Как же стул ненавидел все эти разговоры. Ненавидел и ловил каждое слово… «Мустанг», «Селика», «Камаро», «Челленджер», 350Z, БМВ «Альпина», RS8… Он, которому по природе его и по воле рук человеческих не суждено было самостоятельно двинуться ни на миллиметр, затаив дыхание слушал эти разговоры – каждый вечер по пятницам, из года в год. Рёв двигателей, темнота, люди, кожаные куртки, яркие шлемы, банданы, уличные фонари, галогеновый свет фар, визг покрышек, черные следы на асфальте, раскаленные капоты. Так ясно он представлял себе это – как сужаются глаза пилота, как плотно лежат ладони на рулевом колесе и только большие пальцы нервно постукивают по нему в последние секунды, как плавно изгибается эта улица в центре Москвы, как приседают на задние колеса авто и прыгают вперед, как прижимаются они к асфальту, словно медуза распласталась на песке, как утапливает нога педаль газа, как горят глаза у молодых красивых женщин, как после гонки стекает капля пота по переносице.
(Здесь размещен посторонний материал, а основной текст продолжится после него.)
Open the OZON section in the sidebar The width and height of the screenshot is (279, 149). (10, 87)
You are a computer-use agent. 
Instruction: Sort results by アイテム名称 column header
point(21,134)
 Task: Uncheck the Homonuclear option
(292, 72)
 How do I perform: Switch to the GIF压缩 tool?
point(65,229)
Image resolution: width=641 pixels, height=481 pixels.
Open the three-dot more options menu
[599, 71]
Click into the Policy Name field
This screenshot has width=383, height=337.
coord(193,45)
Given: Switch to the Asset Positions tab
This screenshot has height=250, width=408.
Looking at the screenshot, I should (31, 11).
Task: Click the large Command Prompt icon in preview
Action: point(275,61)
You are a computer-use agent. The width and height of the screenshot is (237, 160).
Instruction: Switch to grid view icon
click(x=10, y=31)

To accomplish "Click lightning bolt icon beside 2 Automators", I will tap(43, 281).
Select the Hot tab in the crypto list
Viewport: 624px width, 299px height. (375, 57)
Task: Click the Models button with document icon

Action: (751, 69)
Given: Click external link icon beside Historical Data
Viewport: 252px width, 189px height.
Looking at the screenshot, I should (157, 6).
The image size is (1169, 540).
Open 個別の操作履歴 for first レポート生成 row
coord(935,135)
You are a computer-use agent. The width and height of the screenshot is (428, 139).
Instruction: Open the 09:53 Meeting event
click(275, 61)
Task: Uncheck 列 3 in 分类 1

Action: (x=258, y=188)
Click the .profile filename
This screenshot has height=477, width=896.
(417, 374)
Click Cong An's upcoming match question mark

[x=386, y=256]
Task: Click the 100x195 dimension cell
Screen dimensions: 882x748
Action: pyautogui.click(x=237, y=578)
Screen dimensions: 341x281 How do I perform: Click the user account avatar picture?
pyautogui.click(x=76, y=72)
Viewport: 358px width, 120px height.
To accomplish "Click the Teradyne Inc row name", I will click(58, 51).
Слушая эти рассказы, он, кажется, знал уже всё – имена пилотов, новых и тех, кто уже вышел в тираж, марки авто и устройство трансмиссий, особенности резины разных производителей, поперечные трещины на асфальте… И он завидовал этим «Карерам», «Кайманам», «Саабам» и «Фаербердам». Их хозяева были с ними не часто, но называли их по именам. Верили в них, надеялись на них, молились о них, заботились о них! Они были вместе и у них была настоящая жизнь! Страсть, адреналин, радость, работа сердца и двигателя из последних сил! В той, настоящей жизни результат зависел от обоих…
А что он?! Весь смысл его жизни – быть просто подставкой? Стоять, поддерживать, упираться? Не качнуться, не скрипнуть, не дрогнуть? И что было результатом их с хозяином труда? Красивое, изящное журнальное словоблудие? Диалоги к сериалам, которые после правок режиссеров («Макс! Это классно! Я просто хохотал! Но это не для нашего зрителя… ») теряли свою красоту, превращаясь в скабрезность?
И то, что он неподвижен, казалось ему чем-то несправедливым, неправильным, неестественным. Тем, что нужно, просто необходимо исправить! А главное – можно! Ведь было время, когда он чувствовал в себе, в каждой своей детали течение соков. Когда состоял не из иссохшихся досок, а из подвижных, гибких, полных сил ветвей большого дерева. Всё это может вернуться, нужно только сильно стараться! Только преодолеть прочность клея, сковавшего его, вырваться, выскочить из пазов, освободиться, распрямиться, вздохнуть, и тогда можно двинуться вперед, всё быстрее и быстрее! Лететь, стелиться над землей! Только напрячься бы и вырваться!!! Ведь и двигателю, говорил он себе, нужно напрягаться, чтобы тянуть, толкать, разгонять полуторатонную машину!
И, оставаясь во второй половине дня дома один, стул пытался вырваться из клеевых оков. Каждый день, каждый час. Уставал, изнемогал и снова пробовал. Не день и не два, и не один месяц… И уже слышался треск и сыпался истлевший от времени клей, и в сочленениях появлялись щели. И они становились больше и больше. И хотя хозяин почти каждый вечер ударами ладони возвращал на место царги, ножки и направляющие на место, стул не тревожился. Он освобождался, и хозяин только помогал ему в этом, разбивая гнезда и разрушая остатки клея.